* ARTICLE:
begin

Post by Michellebell » Tue Nov 14, 2017 8:04 pm

    moda0306 wrote:And in actual news...

    https://theintercept.com/2017/11/13/daz ... ing-spree/
    Trump’s failure to criticize the widespread executions in the Philippines was not a surprise, given that a leaked transcript of a phone call between the two men in April showed that the American president said that he was calling his counterpart “to congratulate you, because I am hearing of the unbelievable job on the drug problem.”
    I don't consider that article "actual news." Here's why. Look at this exerpt:

    "Still basking in the glow of his reception at the ASEAN gala dinner in Manila on Sunday, where he wore a Barong Tagalog, an embroidered shirt worn at formal events in the Philippines, and was greeted on a red carpet by Duterte, with whom he later shared a toast. Trump told the traveling press that the welcome was “red-carpet like I think probably nobody has ever received.”

    Such an elaborate greeting showed, Trump said, “a sense of respect, perhaps for me a little bit, but really for our country, and I’m very proud of that.”

end

Write out the forum post word for word, from its first line to its last. You won't need the rows that come next.

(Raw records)
begin

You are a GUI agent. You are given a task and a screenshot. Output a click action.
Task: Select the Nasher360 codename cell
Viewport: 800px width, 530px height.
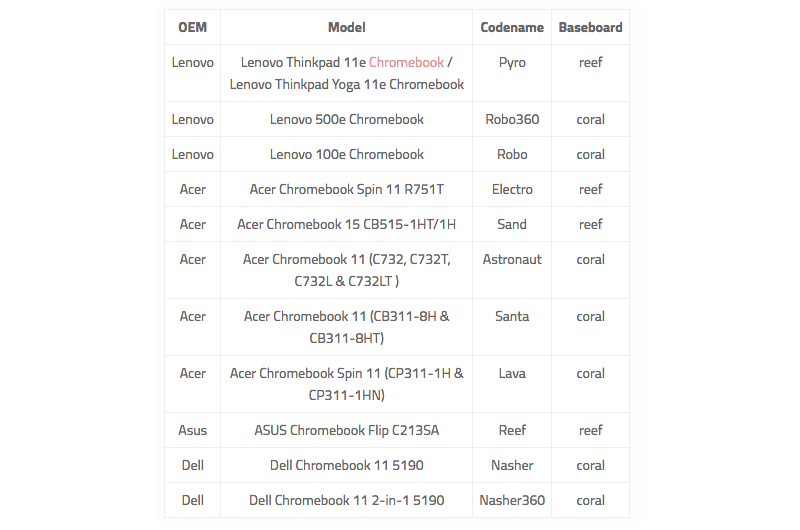click(512, 500)
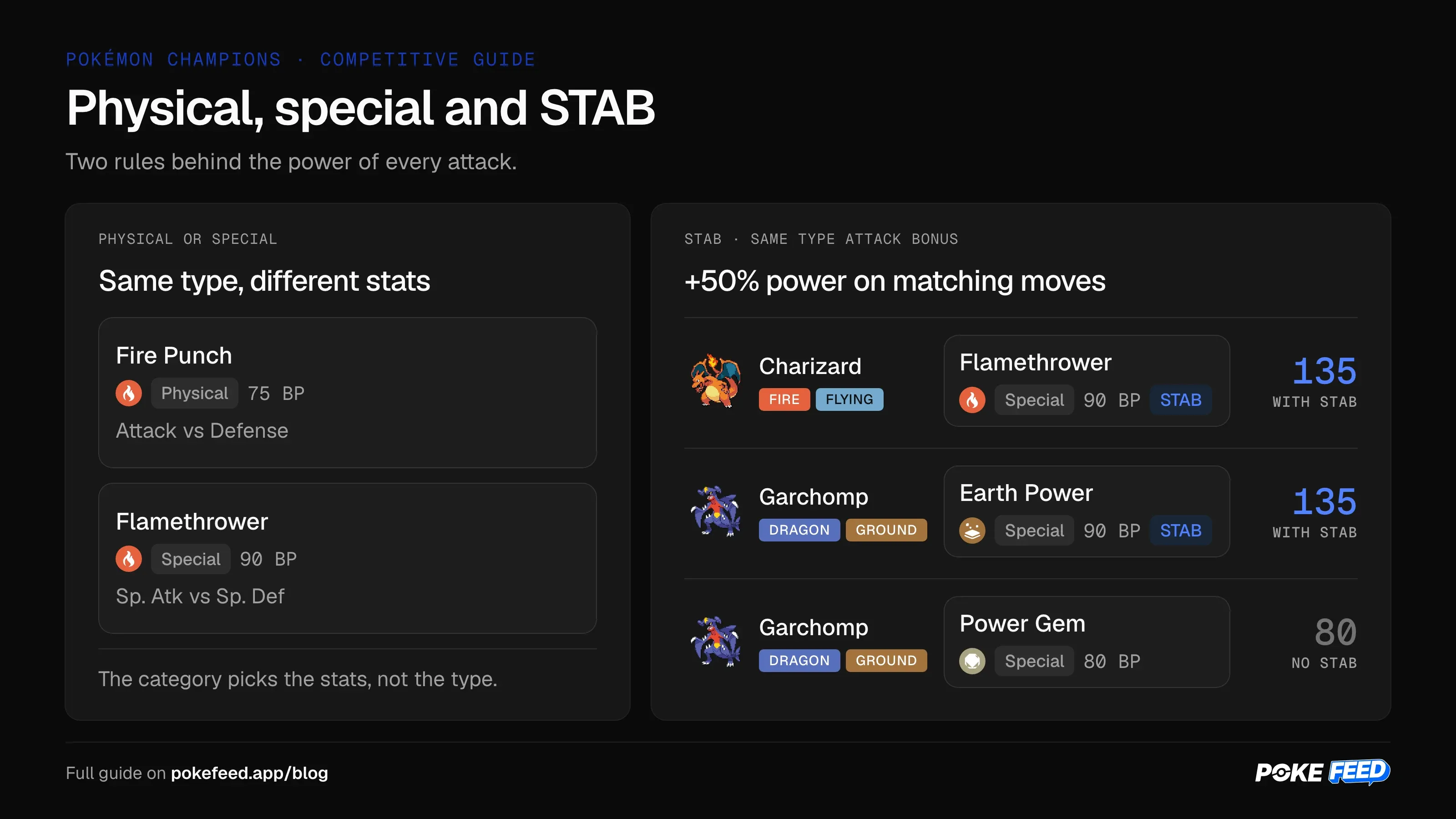Click the GROUND badge in the Power Gem row
The height and width of the screenshot is (819, 1456).
pyautogui.click(x=886, y=660)
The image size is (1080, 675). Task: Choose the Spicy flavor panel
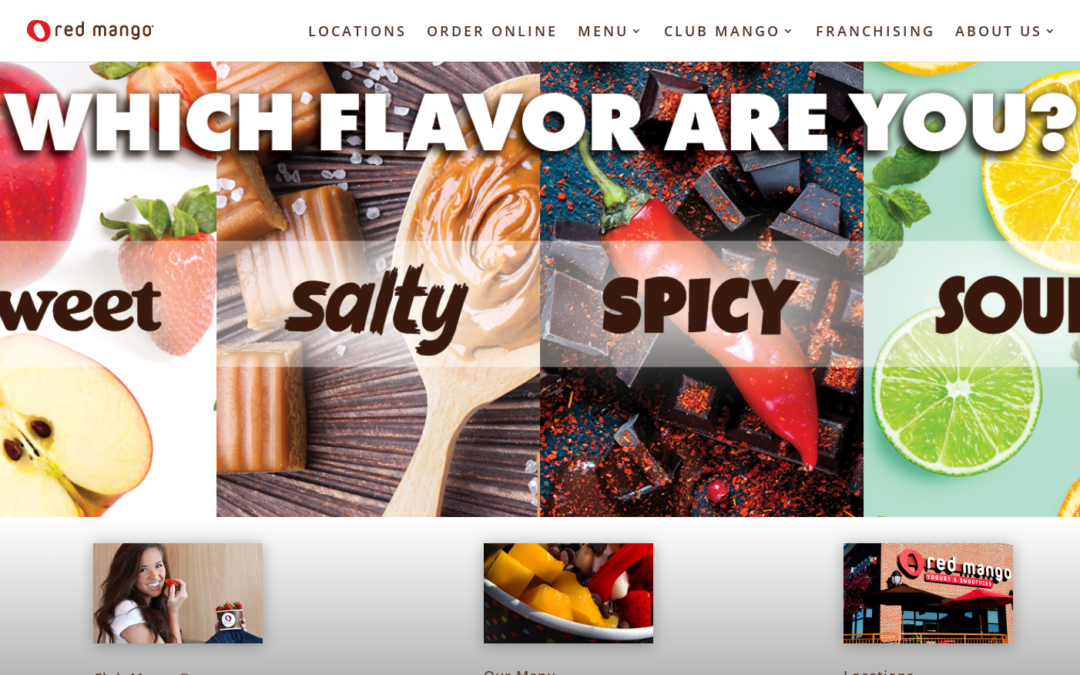coord(701,289)

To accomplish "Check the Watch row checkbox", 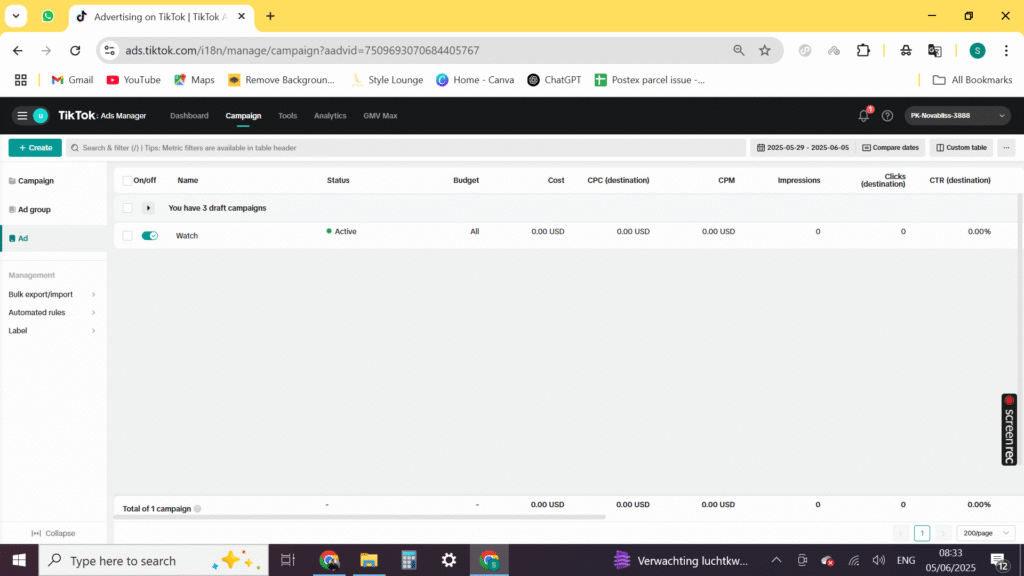I will (127, 236).
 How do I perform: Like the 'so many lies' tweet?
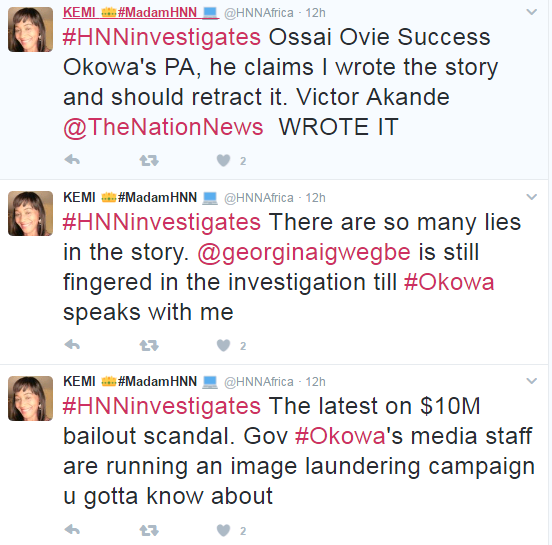pyautogui.click(x=223, y=345)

end

* THE ANSWER:
Post by Michellebell » Tue Nov 14, 2017 8:04 pm

    moda0306 wrote:And in actual news...

    https://theintercept.com/2017/11/13/daz ... ing-spree/
    Trump’s failure to criticize the widespread executions in the Philippines was not a surprise, given that a leaked transcript of a phone call between the two men in April showed that the American president said that he was calling his counterpart “to congratulate you, because I am hearing of the unbelievable job on the drug problem.”
    I don't consider that article "actual news." Here's why. Look at this exerpt:

    "Still basking in the glow of his reception at the ASEAN gala dinner in Manila on Sunday, where he wore a Barong Tagalog, an embroidered shirt worn at formal events in the Philippines, and was greeted on a red carpet by Duterte, with whom he later shared a toast. Trump told the traveling press that the welcome was “red-carpet like I think probably nobody has ever received.”

    Such an elaborate greeting showed, Trump said, “a sense of respect, perhaps for me a little bit, but really for our country, and I’m very proud of that.”